Iconic American newspaper The Washington Post has been sold to Amazon founder Jeff Bezos for $250 million.
The sale is a personal one, to Bezos as an individual; Amazon as a company (which Bezos owns a 19% stake in) is not involved.
‘I, along with Katharine Weymouth and our board of directors, decided to sell only after years of familiar newspaper-industry challenges made us wonder if there might be another owner who might be better for the Post,’ said Washington Post chairman and chief executive Donald Graham.
The Post, whose daily circulation peaked in 1993 (at 832,332 average daily subscribers) has suffered – like all newspapers – from the declines in circulation and advertising that are a consequence of the digital age. In March 2013, the paper’s daily circulation had dropped to 474,767.
According to the Alliance for Audited Media, it was the seventh most popular daily newspaper in the US this year.
The end of a publishing dynasty
The Graham family acquired the newspaper at a bankruptcy auction in 1933; it has been run by them ever since.
Katharine Weymouth, the current publisher, is the granddaughter of journalism legend Katharine Graham, who took the lead role at the company in 1963 after her husband, Philip Graham (who had run the company since 1946) committed suicide. She later said that when she took over, with only modest experience in journalism – and none in business – she was terrified of asking dumb questions and making mistakes.

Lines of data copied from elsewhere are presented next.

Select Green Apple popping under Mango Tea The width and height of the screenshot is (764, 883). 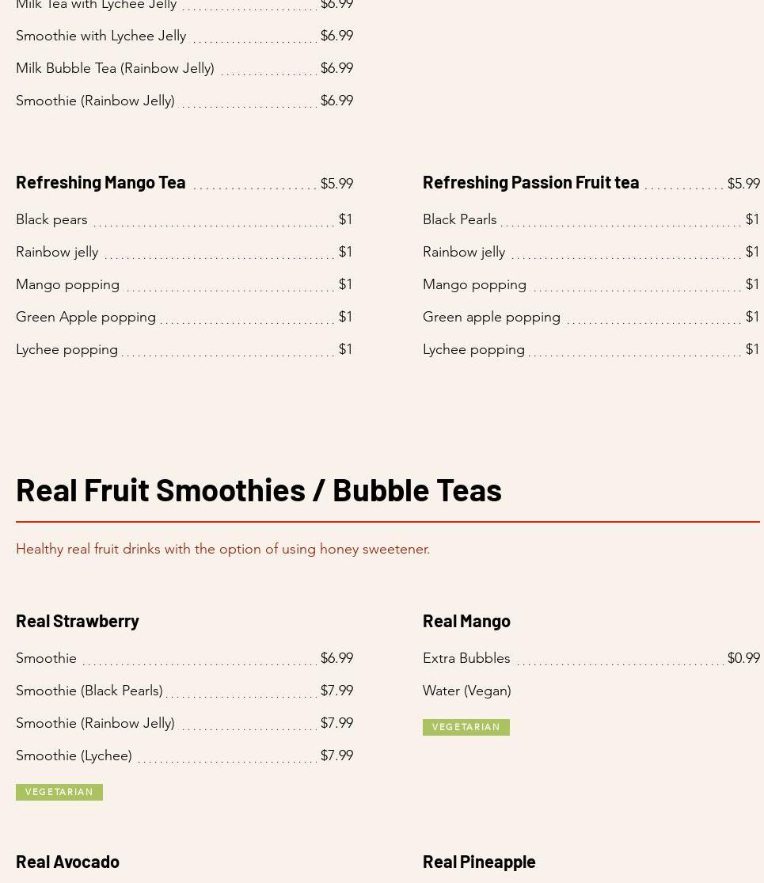86,317
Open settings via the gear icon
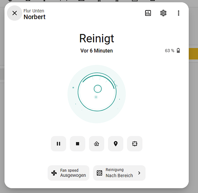198x193 pixels. point(163,13)
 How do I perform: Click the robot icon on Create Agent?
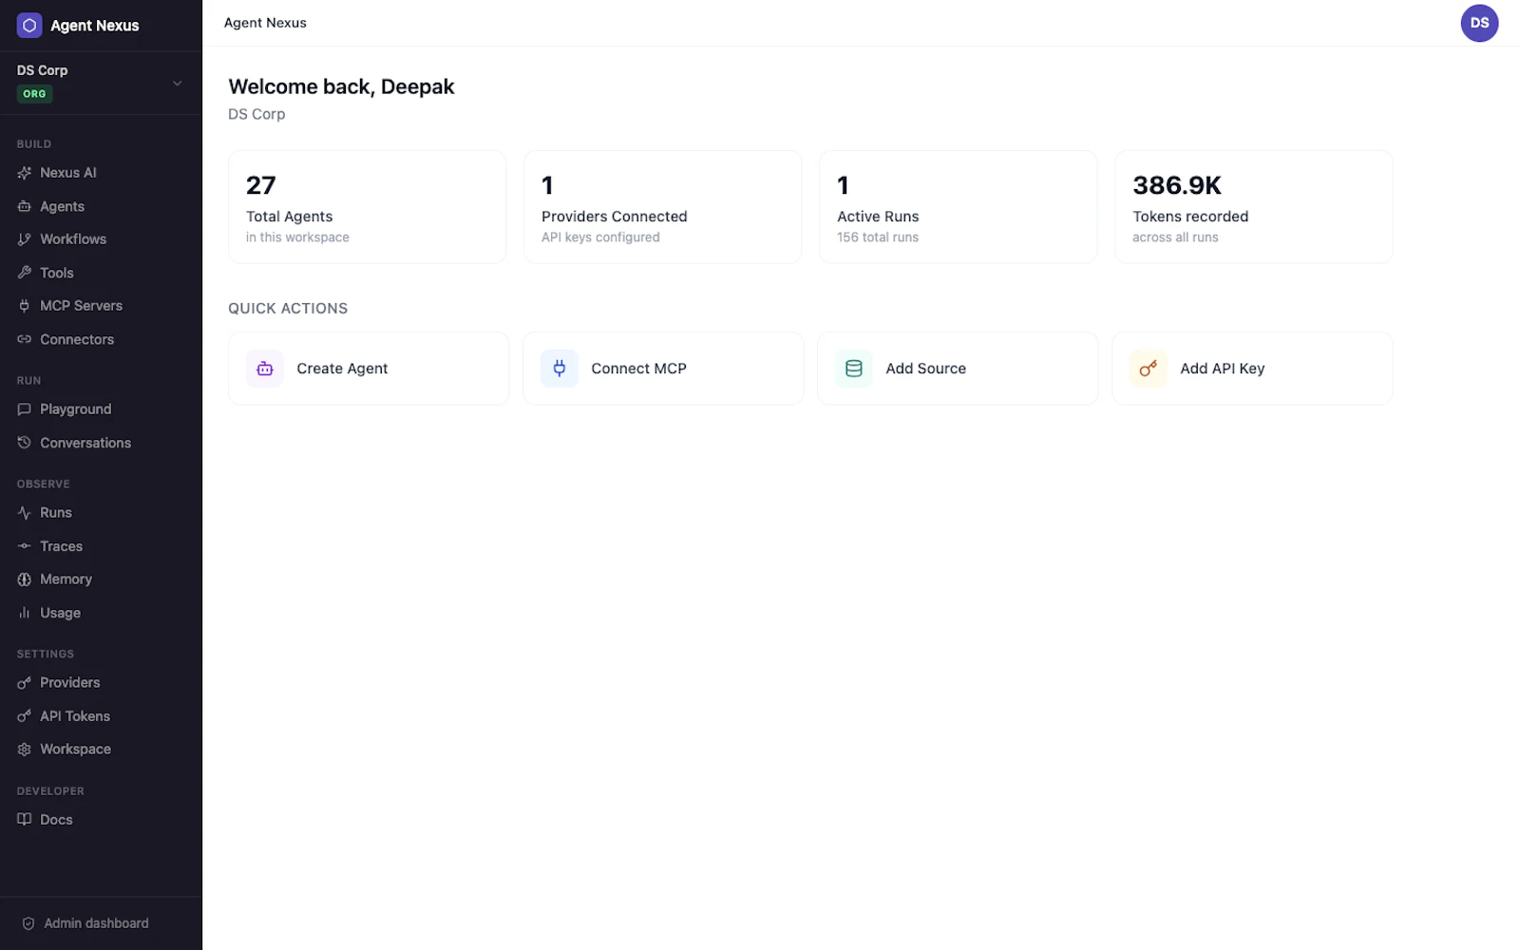pos(265,369)
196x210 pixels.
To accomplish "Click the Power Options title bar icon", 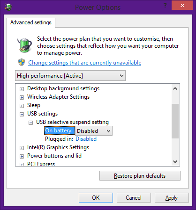I will (8, 7).
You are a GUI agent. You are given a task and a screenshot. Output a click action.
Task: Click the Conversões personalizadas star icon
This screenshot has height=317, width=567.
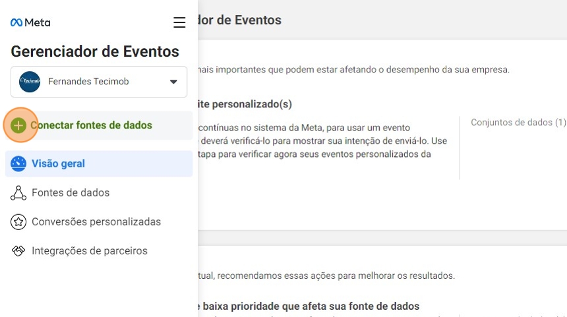pos(18,222)
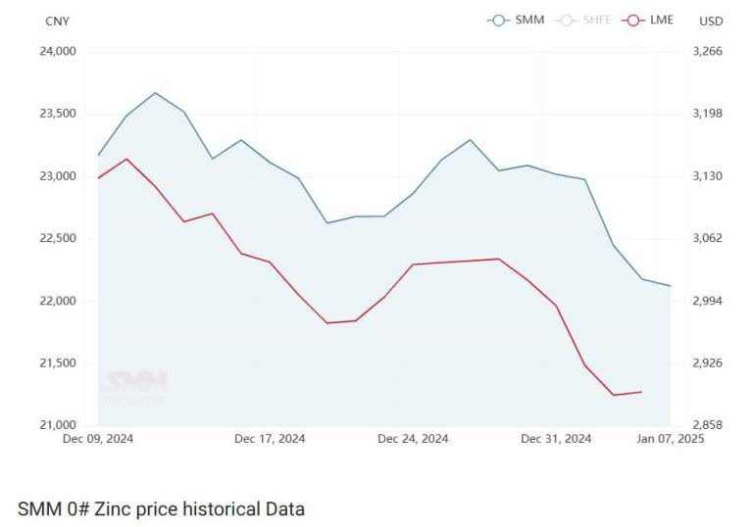753x527 pixels.
Task: Hide the LME series via legend label
Action: coord(661,20)
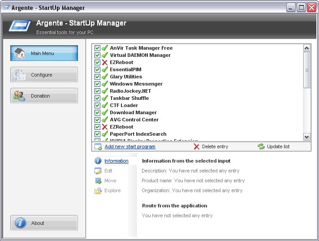Click the Move arrow icon
The image size is (319, 241).
(98, 181)
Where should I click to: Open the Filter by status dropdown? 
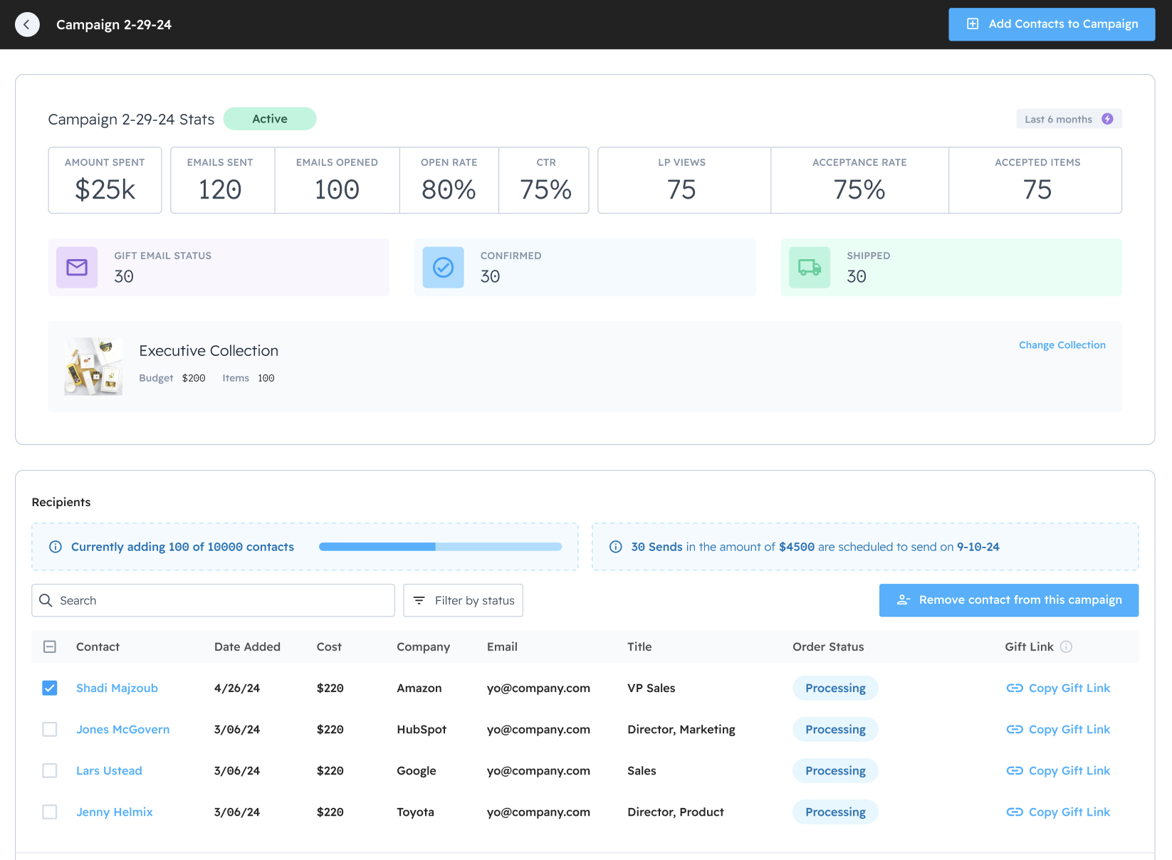(463, 600)
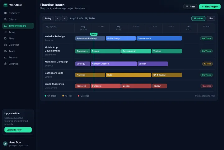Click the Reports chart icon
224x150 pixels.
click(5, 57)
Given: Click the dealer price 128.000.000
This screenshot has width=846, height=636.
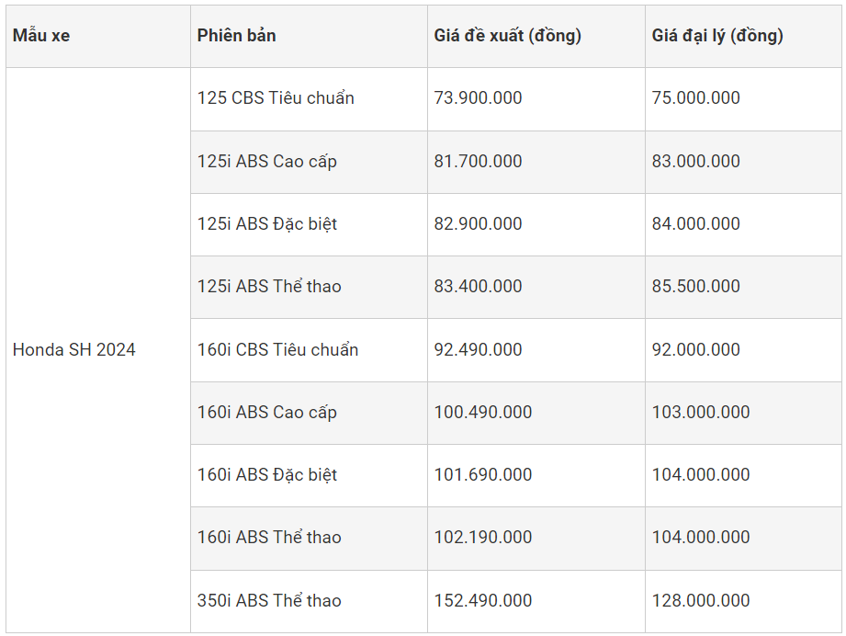Looking at the screenshot, I should pos(701,600).
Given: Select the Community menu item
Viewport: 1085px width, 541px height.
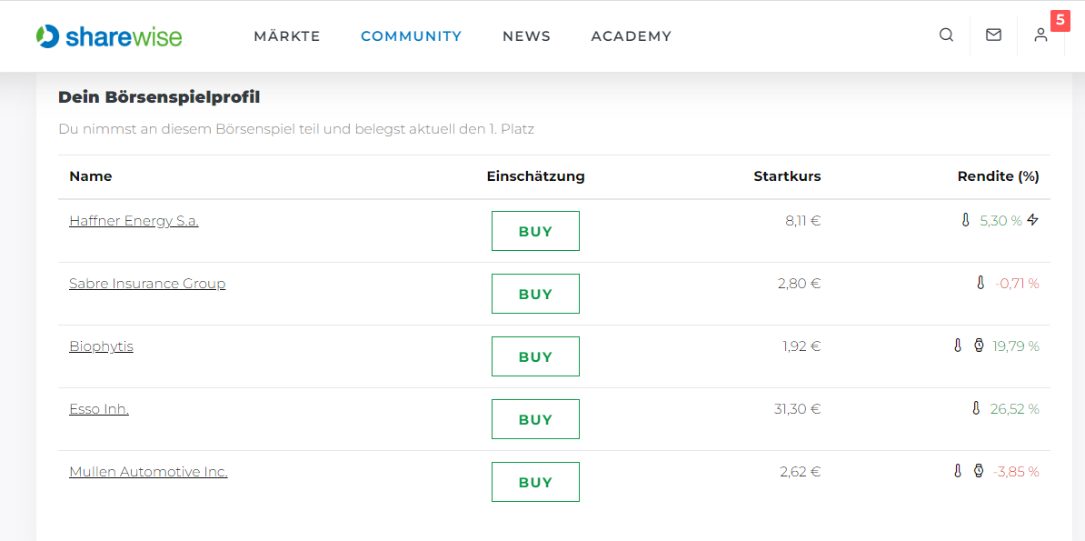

Katharine Graham went on to guide the Washington Post through two of the most celebrated episodes in American journalism: the publication in 1971 of the Pentagon Papers, a secret government history of the war in Vietnam, and the Watergate scandal, which led to Richard M. Nixon’s resignation from the presidency in 1974 under the threat of impeachment. She and the editor she appointed, Ben Bradlee, transformed the newspaper and established its reputation as a leader in journalistic excellence. She was the first woman to run a Fortune 500 company.
Weymouth told employees she thought her grandmother (who died in 2001, aged 84) would have approved of the decision to sell the paper to Bezos. ‘He does not have a political agenda,’ she said of him. ‘He understands that we are going to cover him and his business.’
Indeed, in her Pulitzer prize-winning memoir, Personal History, Katharine Graham wrote that ‘journalistic excellence and profitability go hand in hand’. She described her need ‘to assure Wall Street that I wasn’t some madwoman, interested only in risks and editorial issues, but that I was concerned with how we ran our business’.
Jeff Bezos: Won’t change the Post’s ‘values’
Don Graham says he has known Bezos for 15 years, and frequently asked his advice on new media and technology.
‘Jeff Bezos’ proven technology and business genius, his long-term approach and his personal decency make him a uniquely good new owner for the Post,’ Weymouth said in a letter to readers.
Bezos himself says he won’t be changing the ‘values’ of the paper; neither will he lead it on a day-to-day basis.
‘There will, of course, be changes at the Post over the coming years,’ he said, in an open letter on the paper’s website. ‘The internet is transforming almost every element of the news business: shortening news cycles, eroding long-reliable revenue sources, and enabling new kinds of competition, some of which bear little or no news-gathering costs.’
Weymouth will stay on as CEO and publisher; the rest of the senior management team at the Post and other businesses being sold have also been asked to continue in their roles.
The deal includes all of the publishing businesses owned by the Washington Post company, including the Express tabloid, the Gazette Newspapers in Maryland, Southern Maryland Newspapers, The Fairfax County Times, El Tiempo Latino and Greater Washington Publishing.
It does not include the online Slate magazine, The Root.com and Foreign Policy magazine, which will be retained by The Washington Post company.
‘With a fortune valued at $25.2 billion, Bezos could sustain the operating losses from the Post and the rest of the company’s newspapers — most recently at $34.5 million a quarter — for more than 182 years,’ estimates the Washington City Paper.
‘You inherit something and you do what you can,’ said Katharine Graham of her stewardship of the Post. ‘And so the person who succeeds you inherits something different, and you add to it or you subtract from it or you do whatever you do. But you never totally control it.’